Diets are another example. I’d start with great intentions and manage three weeks at most. I realised that there was a direct link between my hormonal cycle and the foods I desire. I thought about that and started paying attention to it and trusting that my body might be right. There are distinct times in my month when I want high fat, high carb foods. There’s a day when I lose my appetite altogether and there’s times I crave wholesome, nutritious, vitamin rich things. I wondered if highly processed convenience food, sugar and chocolate were messing with my body’s natural balancing and over a year and a half I’ve been gradually cutting those back and experimenting with healthier high fat (eg avocados) and high carb (jacket potatoes, rice, potatoes) and I feel that I’m achieving a healthy balanced diet now across a month, instead of at every individual meal.

I’m not a fast paced, energetic person. And I’ve noticed that when I push myself too hard I seem to get ill for a while on a rebound. I just need to do less, and go a bit slower. And sleep a lot. When I stopped judging myself for it, and started going with my own flow I got a lot happier. And, of course, there’s a hormonal link again.
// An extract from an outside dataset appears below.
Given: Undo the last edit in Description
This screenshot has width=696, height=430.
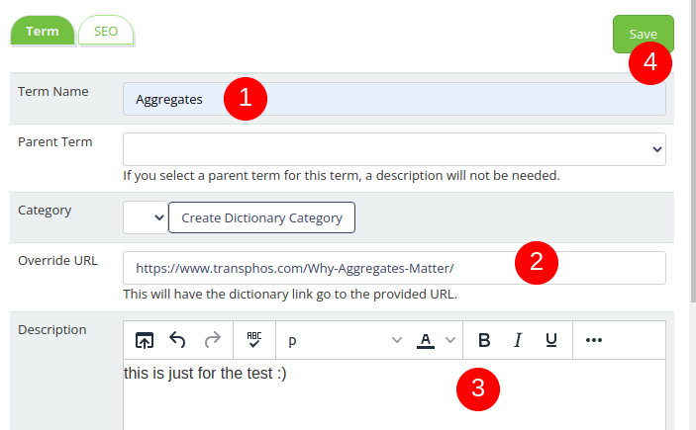Looking at the screenshot, I should [x=177, y=340].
I have about a week to ten days when I’m full of energy and drive and three of four days when I need to slow right down. I started scheduling to my own energy levels and get things done ahead of those slump days, and save slower jobs for slower times. Before I really paid attention, I thought I was lazy, disorganised etc. But by organising myself around me instead of by external systems and standards, I get things done.

A lot of this grew out of practising mindfulness for anxiety and just became more practical over time. Even in terms of anxiety, I had far more success when I accepted that I have anxiety than when I would approach it as something to get rid of. I see it as a signal now that I need to take time and rebalance, or that I need to pay attention. But not as another battle to fight.
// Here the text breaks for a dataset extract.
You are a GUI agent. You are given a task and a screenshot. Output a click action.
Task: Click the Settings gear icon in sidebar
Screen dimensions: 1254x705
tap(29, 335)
It’s really hard to explain in a post. It’s just an attitude shift really but it’s in every part of my life and I think on the whole I’m enjoying life. Of course there are ups and downs and annoyances and major problems but I deal with them as best I can and cut myself a lot of slack.

Waxonwaxoff0 · 17/04/2020 08:31

Under normal circumstances I really love my life. Struggling currently with lockdown but before that it was great.

For me it's been about accepting who I am. I'm not slim with a perfect figure. I've tried to get that way and go to the gym, etc. But it didn't work and didn't give me any joy. So I've accepted that I like eating chocolate and drinking vodka and that's what makes me happy so that's what I'm going to do. I've learned to live with the jelly belly and cellulite and not give a fuck what other people think about it.

Same in all areas of my life really. I'm not perfect, my house isn't perfect. But I don't care. No point trying to be something I'm not. My family like me for who I am, my friends like me for who I am.

SlatternIsTrying · 17/04/2020 10:10

Barbarara that is a thought provoking post. Your point about adapting within your own cycles rather than external systems struck a chord.